Despite the widespread use of convolutional neural networks (CNN), the convolution operations used in standard CNNs have some limitations. To overcome these limitations, Researchers from NVIDIA and University of Massachusetts Amherst, developed a new type of convolutional operations that can dynamically adapt to input images to generate filters specific to the content.

The researchers will present their work at the annual Computer Vision and Pattern Recognition (CVPR) conference in Long Beach, California this week.

“Convolutions are the fundamental building blocks of CNNs,” the researchers wrote in the research paper, “the fact that their weights are spatially shared is one of the main reasons for their widespread use, but it is also a major limitation, as it makes convolutions content-agnostic”.

To help improve the efficiency of CNNs, the team proposed a generalization of convolutional operation, Pixel-Adaptive Convolution (PAC), to mitigate the limitation.

The new operation can be described as “a simple modification of standard convolutions,” in which “the filter weights are multiplied with a spatially varying kernel that depends on learnable, local pixel features.”

Figure 1 shows an illustration of a PAC layer where standard spatially invariant convolution filter (W) is multiplied with spatially varying kernel (K) to do pixel-adaptive convolution.

Despite the simple formulation, PAC can be seen as a generalization of several popular filtering techniques such as standard convolution, bilateral filtering and several pooling operations that are in widespread use in computer vision and computer graphics, and the team demonstrates its powerful potential utility with multiple use cases.

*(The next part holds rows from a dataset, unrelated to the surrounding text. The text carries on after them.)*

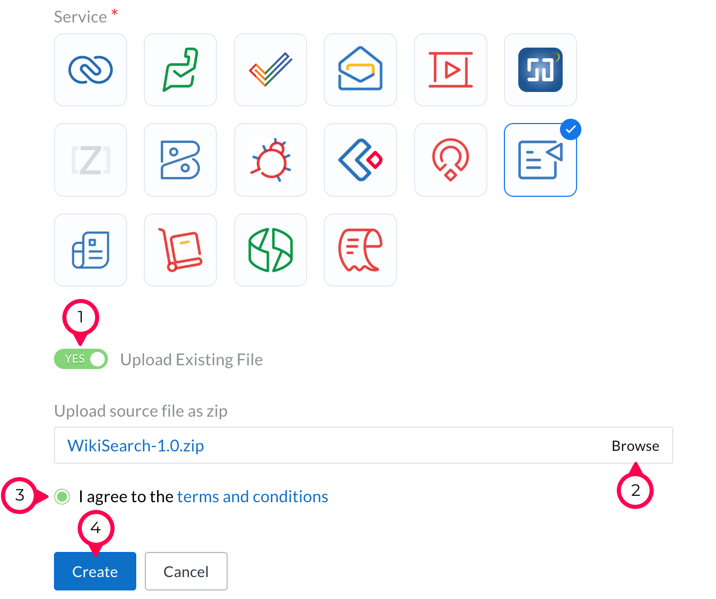The image size is (716, 599).
Task: Pick the blue tag-shaped service icon
Action: (x=180, y=160)
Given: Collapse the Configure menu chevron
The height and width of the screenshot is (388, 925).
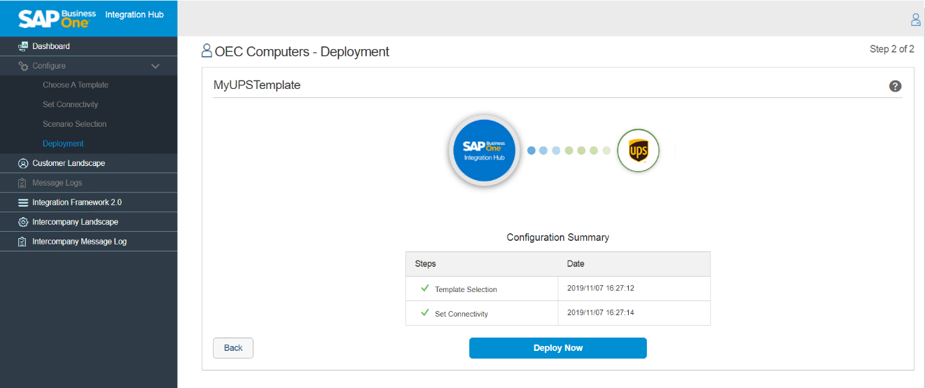Looking at the screenshot, I should [155, 66].
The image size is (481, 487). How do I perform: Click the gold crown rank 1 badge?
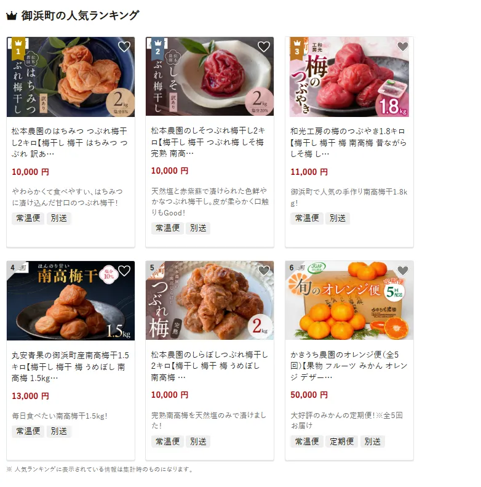click(x=18, y=49)
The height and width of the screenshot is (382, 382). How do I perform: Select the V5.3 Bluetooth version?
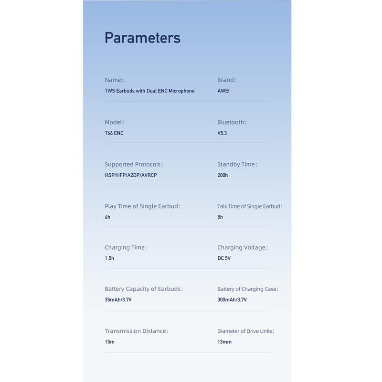(x=222, y=133)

In one of the prominent use cases, the researchers designed a deep neural network to upsample low-resolution signals with the help of high-resolution guidance images.

A couple of example results are shown below, where the task is to upsample low-resolution depth or optical flow signal using high-resolution RGB image as guidance. Because the filters are adaptive to the guidance image, details can be recovered even when completely missing in the low-resolution input. The example below demonstrates the recovery of fine missing details even when upsampling 16 times.

Figure 2. *Joint depth and optical flow upsampling with PACs. *

Other demonstrated use cases include deep neural networks for semantic segmentation and efficient inference for Conditional random fields.

The researchers also describe a simple approach to use PAC as a drop-in replacement for standard convolution layers.

The team implemented PAC as a network layer using the cuDNN-accelerated PyTorch deep learning framework, using NVIDIA GPUs at the University of Massachusetts, Amherst and at NVIDIA.

The researchers, which include Hang Su, Varun Jampani, Deqing Sun, Orazio Gallo, Erik Learned-Miller, and Jan Kautz, will present their work on Thursday, June 20, 2019, from 15:20 – 18:00, at CVPR in Long Beach, California.

The code and paper are now publicly available.